I measured the resistance going to the EV ECU and to the BMU. It matched the drawings I saw.

The BMU has high impedance in the k-ohm range. The EV ECU has around 200 ohms. So I did not terminate the end going to EV ECU but I did terminate the end going to the BMU.

It matches their drawings where the terminator is in the CMU and on the Vehicle on the ETACS ECU.
 
Just for grins, what are the pins?

ECU connector and pins:

BMU connector and pins:

I only disconnected the wires from BMU pin 6 H and 7 L. Took those to the output of the bridge.
Connected the input to the bridge to the BMU pins 6 and 7.

So, BMU -- Bridge -- ECU

Same code I posted before just without any bit modifications.

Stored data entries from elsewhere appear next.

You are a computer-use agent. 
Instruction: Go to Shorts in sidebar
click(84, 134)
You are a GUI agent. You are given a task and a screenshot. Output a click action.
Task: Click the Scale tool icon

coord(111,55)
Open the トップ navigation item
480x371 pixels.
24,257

Shouldn't be causing delays by just passing. I suppose I could choose to be interrupt driven to not miss things. Possible it's too slow.
 
Yes, first to admit I’m no expert but looking at the code you posted I gather that it reads data on Can1 and sends it to Can0, then reads Can1 but the corresponding send to Can0 is missing??
Well, good catch. I’ll have to look at it when I get home. Maybe I truncated it somehow by accident. It was supposed to be sending both ways. Rookie mistake. Thanks

Looks like that’s just a typo on the forum. It looks right in my code.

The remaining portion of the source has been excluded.